Outside the Arizona Capitol, a mariachi band played on a stage near the state House building as thousands of marchers streamed in, carrying United Farm Workers flags, banners with the likeness of farm-labor organizer Cesar Chavez and signs that read “Chicano Power” and “Brown Power.”
Arizona, the busiest illegal entry point along the nation’s porous southern border, is home to an estimated 500,000 undocumented immigrants out of the state’s population of about 6 million.
About 10,000 participated in a march in Tucson and were joined by another 2,000 for a rally.
Bob Rodriguez, a demonstrator in Tucson, said rallies across the country will have a persuasive impact on Congress. “We don’t need a caste system here… It’s not right,” he said.
A small group of counter-protesters in Tucson burned two Mexican flags. Police said six people _ including three teenagers _ were taken into custody.

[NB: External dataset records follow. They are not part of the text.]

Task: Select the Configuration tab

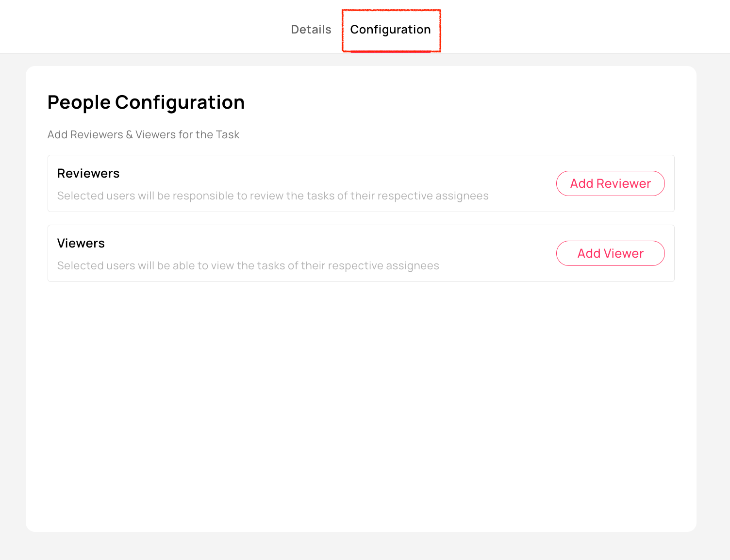Action: [390, 30]
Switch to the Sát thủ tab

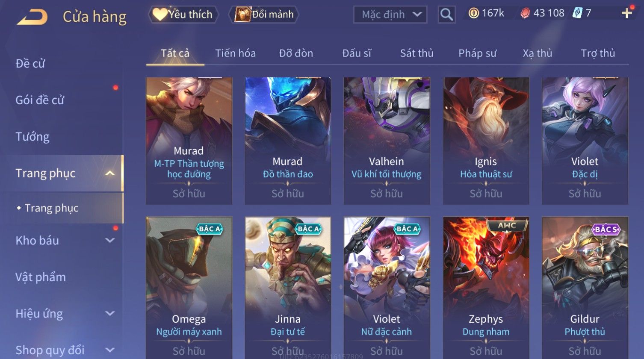417,53
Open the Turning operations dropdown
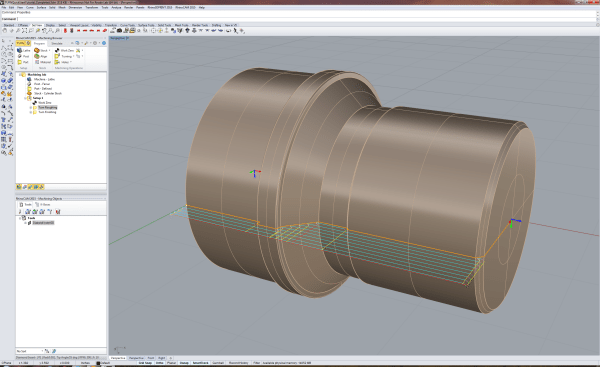The height and width of the screenshot is (367, 600). (x=73, y=56)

In Phoenix, demonstrator argued with a state lawmaker who has advocated tighter borders.
“Let’s see you mow the lawn. Let’s see you do the dishes,” said the demonstrator, who declined to provide his name.

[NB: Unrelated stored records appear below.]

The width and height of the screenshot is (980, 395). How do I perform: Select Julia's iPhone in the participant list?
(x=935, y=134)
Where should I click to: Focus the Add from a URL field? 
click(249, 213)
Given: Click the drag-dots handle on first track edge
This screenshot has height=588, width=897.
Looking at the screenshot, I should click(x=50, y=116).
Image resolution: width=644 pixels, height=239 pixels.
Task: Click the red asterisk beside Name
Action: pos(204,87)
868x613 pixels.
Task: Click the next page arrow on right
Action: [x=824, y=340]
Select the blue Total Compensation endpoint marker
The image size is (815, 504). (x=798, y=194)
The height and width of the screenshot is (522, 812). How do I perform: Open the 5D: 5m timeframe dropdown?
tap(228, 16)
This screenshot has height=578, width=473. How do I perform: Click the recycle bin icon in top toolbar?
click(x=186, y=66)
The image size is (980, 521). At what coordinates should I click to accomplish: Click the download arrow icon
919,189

“I did the lawn,” said Republican Rep. John Allen of Scottsdale, who has advocated sending National Guard troops to the state’s porous border.

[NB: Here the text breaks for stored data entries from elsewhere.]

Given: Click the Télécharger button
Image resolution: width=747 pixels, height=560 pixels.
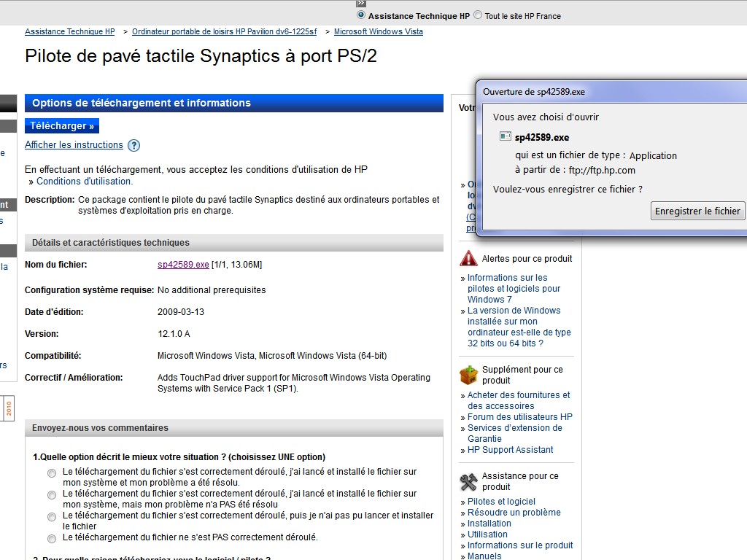Looking at the screenshot, I should [62, 125].
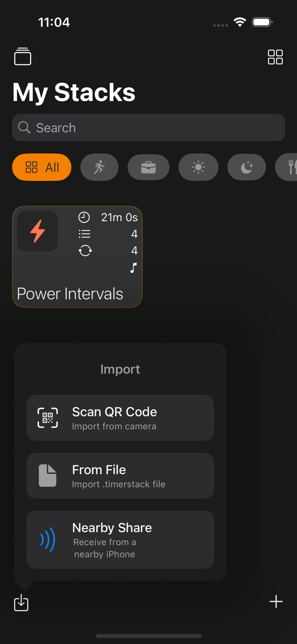The width and height of the screenshot is (297, 644).
Task: Select the daytime sun filter icon
Action: click(198, 167)
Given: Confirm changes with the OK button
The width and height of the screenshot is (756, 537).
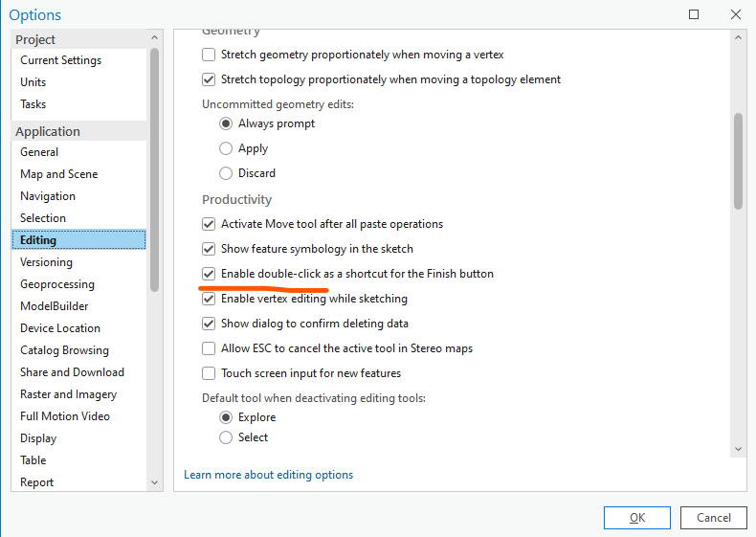Looking at the screenshot, I should [x=637, y=518].
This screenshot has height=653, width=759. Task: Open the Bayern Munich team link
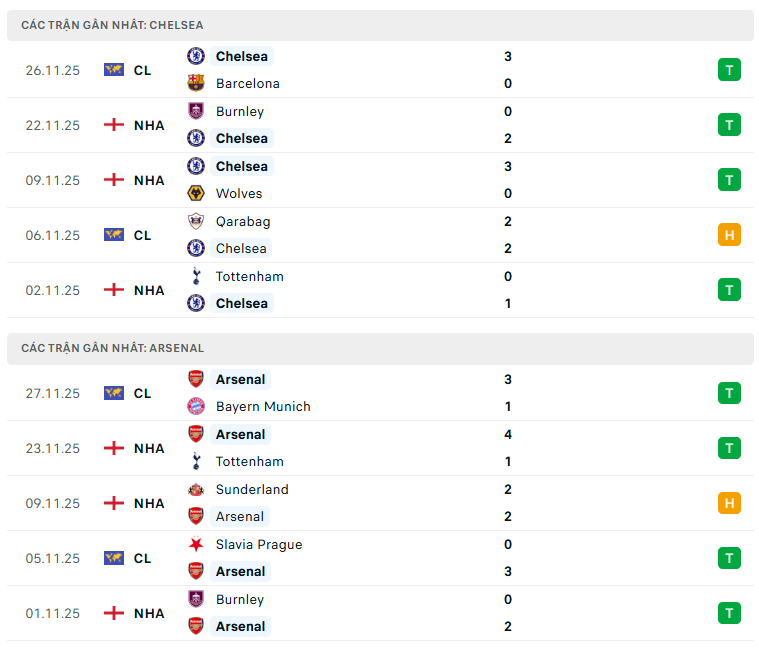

Mexican flags were discouraged over concerns they were a divisive symbol, and only a handful were on display.
When a family arrived with a little girl waving a Mexican flag, an organizer spoke in Spanish to the father, who rolled up the Mexican flag and walked away.
Juan Aguirre, a 29-year-old restaurant owner in Phoenix who was brought to the United States from Mexico by his parents when he was 4 years old, said he fears the changes considered by Congress could led to the revocation of his permanent resident legal status.
“They can still take my papers,” said Aguirre, whose three children are American citizens. “They just want a little dirt on me, throw me back to Mexico and take away the permit I received.”
Not everyone was supportive.
Richard Lee Roberts of Phoenix held a sign that read “Go Back to Mexico.”
“Nobody else has the courage to come out here and do what I’m doing,” Roberts said. “This is ridiculous. If you weren’t born here, head back south.”
Marchers chanted and waved U.S. and Mexican flags in Sacramento, where organizers estimated the crowd at 5,000 but the California Highway Patrol unit in charge of Capitol protection would not provide an official estimate.
“Our roots are Mexican and we don’t want to lose that, but at the same time I feel more American,” said Fausto Cervantes, who said he found work picking crops after coming to the U.S. illegally.
Thousands of people, some carrying signs saying “We are not criminals,” marched in Seattle. Others waved signs that read, “We love America and we work very hard.” The Seattle participants included marchers from Mexico, Argentina and the Ivory Coast.
In Albuquerque, N.M., 200 to 300 students carried large U.S. and Mexican flags at a noontime rally. Seventh-grader Daisy Jurado, who has lived all but one of her 13 years in the United States, said she participated because “I want to stand up for my country.
“People are being racist to Mexicans,” she said. “We should all have the same rights.”